Sarcopenic Muscle Degradation is the progressive, pathological, and age-related loss of skeletal muscle mass, dynamic strength, and functional quality that significantly contributes to frailty, metabolic dysfunction, and physical disability in older adults. This syndrome is characterized by a decrease in the number and size of muscle fibers, along with the pathological infiltration of non-contractile fat and fibrous tissue within the muscle belly.
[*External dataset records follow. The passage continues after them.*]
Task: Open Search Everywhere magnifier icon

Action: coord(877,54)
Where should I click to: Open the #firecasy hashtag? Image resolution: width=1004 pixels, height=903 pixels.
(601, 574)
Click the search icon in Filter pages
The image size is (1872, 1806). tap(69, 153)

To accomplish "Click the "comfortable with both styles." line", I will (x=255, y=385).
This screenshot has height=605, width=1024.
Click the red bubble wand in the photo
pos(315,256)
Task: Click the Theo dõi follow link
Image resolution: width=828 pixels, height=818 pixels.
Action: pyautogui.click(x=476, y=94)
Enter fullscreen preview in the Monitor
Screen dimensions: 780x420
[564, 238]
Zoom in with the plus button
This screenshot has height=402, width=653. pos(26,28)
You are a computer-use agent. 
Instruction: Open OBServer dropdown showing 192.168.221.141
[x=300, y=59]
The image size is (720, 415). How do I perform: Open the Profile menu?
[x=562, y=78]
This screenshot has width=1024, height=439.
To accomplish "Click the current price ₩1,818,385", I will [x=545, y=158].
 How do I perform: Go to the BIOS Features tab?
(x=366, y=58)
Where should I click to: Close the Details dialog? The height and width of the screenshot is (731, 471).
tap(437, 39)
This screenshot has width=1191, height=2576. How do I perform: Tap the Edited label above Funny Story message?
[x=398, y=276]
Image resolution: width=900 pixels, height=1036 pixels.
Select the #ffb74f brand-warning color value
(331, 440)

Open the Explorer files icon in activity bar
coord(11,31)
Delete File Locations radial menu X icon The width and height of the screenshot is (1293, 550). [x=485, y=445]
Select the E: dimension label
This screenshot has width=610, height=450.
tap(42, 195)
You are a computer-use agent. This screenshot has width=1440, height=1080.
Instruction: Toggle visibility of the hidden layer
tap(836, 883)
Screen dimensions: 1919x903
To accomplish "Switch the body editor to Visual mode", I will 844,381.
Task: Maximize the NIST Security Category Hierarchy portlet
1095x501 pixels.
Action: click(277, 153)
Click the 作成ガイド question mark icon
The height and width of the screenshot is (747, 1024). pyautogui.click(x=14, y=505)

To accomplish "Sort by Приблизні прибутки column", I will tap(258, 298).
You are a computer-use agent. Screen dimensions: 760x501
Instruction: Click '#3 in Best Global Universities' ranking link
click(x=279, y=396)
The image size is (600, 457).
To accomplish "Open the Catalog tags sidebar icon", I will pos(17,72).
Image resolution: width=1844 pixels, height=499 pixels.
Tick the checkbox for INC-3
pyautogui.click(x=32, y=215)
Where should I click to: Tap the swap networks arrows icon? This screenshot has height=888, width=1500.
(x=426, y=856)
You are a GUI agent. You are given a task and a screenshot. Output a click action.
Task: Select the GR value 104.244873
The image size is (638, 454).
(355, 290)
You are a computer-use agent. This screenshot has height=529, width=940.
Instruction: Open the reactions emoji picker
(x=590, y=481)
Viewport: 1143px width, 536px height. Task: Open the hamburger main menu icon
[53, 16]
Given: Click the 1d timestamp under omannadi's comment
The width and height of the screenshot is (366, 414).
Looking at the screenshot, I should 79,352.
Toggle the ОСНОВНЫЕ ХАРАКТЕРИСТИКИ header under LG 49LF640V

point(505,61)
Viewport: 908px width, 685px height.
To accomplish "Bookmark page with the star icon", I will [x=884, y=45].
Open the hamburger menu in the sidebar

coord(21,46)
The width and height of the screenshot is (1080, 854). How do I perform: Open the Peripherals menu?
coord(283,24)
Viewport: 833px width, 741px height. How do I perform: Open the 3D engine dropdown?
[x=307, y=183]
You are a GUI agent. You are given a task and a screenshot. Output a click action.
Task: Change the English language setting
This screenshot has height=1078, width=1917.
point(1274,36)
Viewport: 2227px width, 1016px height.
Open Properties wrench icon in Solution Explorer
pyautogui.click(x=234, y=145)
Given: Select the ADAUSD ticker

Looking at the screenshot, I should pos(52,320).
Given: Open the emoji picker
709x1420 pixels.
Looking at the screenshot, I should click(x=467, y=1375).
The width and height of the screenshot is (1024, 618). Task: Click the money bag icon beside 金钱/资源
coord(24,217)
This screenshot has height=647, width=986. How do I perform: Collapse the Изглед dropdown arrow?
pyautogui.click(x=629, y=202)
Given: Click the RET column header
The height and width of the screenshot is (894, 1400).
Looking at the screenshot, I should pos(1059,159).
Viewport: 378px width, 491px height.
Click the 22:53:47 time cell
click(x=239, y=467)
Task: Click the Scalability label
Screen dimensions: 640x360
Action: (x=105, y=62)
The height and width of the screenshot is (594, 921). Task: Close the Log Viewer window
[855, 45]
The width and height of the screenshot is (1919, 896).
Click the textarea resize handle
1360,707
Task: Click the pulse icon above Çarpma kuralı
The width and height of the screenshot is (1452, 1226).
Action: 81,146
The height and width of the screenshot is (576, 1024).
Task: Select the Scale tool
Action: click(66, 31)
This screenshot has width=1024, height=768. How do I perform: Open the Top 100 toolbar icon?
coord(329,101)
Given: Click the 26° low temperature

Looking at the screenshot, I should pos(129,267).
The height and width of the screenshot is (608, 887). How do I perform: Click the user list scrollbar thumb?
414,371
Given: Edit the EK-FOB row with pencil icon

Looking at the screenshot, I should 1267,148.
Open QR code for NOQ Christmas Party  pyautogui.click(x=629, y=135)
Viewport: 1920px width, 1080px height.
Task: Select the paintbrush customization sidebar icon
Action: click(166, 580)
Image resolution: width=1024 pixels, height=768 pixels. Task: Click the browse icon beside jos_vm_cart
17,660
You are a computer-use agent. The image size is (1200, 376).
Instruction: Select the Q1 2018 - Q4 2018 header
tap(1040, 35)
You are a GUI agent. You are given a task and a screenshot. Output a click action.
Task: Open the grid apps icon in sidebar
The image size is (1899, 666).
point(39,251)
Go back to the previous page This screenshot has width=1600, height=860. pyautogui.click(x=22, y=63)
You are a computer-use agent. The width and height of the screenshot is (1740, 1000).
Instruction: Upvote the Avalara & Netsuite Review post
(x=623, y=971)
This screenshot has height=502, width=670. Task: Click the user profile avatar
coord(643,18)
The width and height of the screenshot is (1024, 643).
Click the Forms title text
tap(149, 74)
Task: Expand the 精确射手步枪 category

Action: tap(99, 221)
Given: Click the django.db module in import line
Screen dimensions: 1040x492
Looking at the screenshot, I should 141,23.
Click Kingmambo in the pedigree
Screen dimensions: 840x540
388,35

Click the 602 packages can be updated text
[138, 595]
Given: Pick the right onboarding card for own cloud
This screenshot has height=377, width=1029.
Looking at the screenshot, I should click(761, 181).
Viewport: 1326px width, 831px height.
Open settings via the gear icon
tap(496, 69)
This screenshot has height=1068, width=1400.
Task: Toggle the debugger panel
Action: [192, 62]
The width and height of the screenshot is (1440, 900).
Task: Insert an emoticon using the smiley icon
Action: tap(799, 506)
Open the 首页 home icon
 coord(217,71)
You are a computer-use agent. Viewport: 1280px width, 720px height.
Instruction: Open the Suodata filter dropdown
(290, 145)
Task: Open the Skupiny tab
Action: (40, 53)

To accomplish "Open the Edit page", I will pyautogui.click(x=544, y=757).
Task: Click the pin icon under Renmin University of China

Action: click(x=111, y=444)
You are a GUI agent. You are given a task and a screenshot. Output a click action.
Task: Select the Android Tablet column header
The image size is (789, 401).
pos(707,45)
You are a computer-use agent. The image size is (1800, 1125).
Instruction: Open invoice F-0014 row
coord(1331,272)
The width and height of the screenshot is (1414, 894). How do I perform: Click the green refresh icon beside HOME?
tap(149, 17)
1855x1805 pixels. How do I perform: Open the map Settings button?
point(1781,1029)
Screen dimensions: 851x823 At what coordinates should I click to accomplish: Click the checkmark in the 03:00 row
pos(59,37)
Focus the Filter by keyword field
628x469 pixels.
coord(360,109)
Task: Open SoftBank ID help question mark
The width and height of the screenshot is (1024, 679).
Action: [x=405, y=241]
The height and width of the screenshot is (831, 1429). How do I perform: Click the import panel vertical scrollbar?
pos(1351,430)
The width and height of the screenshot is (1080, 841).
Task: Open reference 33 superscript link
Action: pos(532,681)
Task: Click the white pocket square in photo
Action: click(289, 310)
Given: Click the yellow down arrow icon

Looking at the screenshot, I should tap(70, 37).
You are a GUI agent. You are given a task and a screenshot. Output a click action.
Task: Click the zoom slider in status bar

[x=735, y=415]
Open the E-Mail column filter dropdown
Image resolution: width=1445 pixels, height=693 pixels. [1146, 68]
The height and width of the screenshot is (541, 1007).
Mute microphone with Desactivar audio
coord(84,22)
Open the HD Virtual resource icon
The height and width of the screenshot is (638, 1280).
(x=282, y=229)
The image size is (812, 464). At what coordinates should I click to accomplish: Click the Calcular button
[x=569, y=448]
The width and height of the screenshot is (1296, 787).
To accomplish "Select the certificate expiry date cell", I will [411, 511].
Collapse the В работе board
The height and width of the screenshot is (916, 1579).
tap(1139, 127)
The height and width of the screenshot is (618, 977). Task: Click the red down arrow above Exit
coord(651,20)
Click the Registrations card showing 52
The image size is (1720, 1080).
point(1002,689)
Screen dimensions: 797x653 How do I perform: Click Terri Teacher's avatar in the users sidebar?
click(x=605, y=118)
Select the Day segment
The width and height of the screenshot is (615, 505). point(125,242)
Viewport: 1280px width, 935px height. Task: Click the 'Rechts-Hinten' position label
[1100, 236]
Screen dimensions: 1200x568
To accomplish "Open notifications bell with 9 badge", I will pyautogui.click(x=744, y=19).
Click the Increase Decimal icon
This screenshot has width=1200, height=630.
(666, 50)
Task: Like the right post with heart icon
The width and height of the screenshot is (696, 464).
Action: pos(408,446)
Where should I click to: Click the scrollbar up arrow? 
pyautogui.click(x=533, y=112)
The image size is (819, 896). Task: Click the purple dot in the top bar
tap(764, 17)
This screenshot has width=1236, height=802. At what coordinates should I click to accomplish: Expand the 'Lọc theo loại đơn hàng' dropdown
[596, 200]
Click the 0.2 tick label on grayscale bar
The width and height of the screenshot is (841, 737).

It is a critical clinical indicator of accelerated biological aging and a major, highly prioritized target for longevity and hormonal interventions.
Origin
The term “sarcopenia” was scientifically coined in 1989, combining the Greek words sarx (flesh) and penia (loss or deficiency), to specifically describe the decline in muscle mass that occurs with advancing age. The subsequent addition of “degradation” highlights the pathological process of structural and functional decline that goes beyond simple muscle atrophy. It is now understood as a complex syndrome rooted in intertwined hormonal, neurological, and chronic inflammatory dysregulation.
Mechanism
The degradation process is driven by multiple, synergistic factors, including chronic anabolic resistance to key growth signals like insulin and amino acids, a decline in the bioavailability of anabolic hormones such as testosterone and growth hormone, and chronic low-grade systemic inflammation. This leads to a fundamental imbalance where the rate of muscle protein breakdown consistently exceeds the rate of muscle protein synthesis. Ultimately, this catabolic state results in the measurable loss of contractile tissue, impaired mitochondrial function, and compromised neuro-motor function.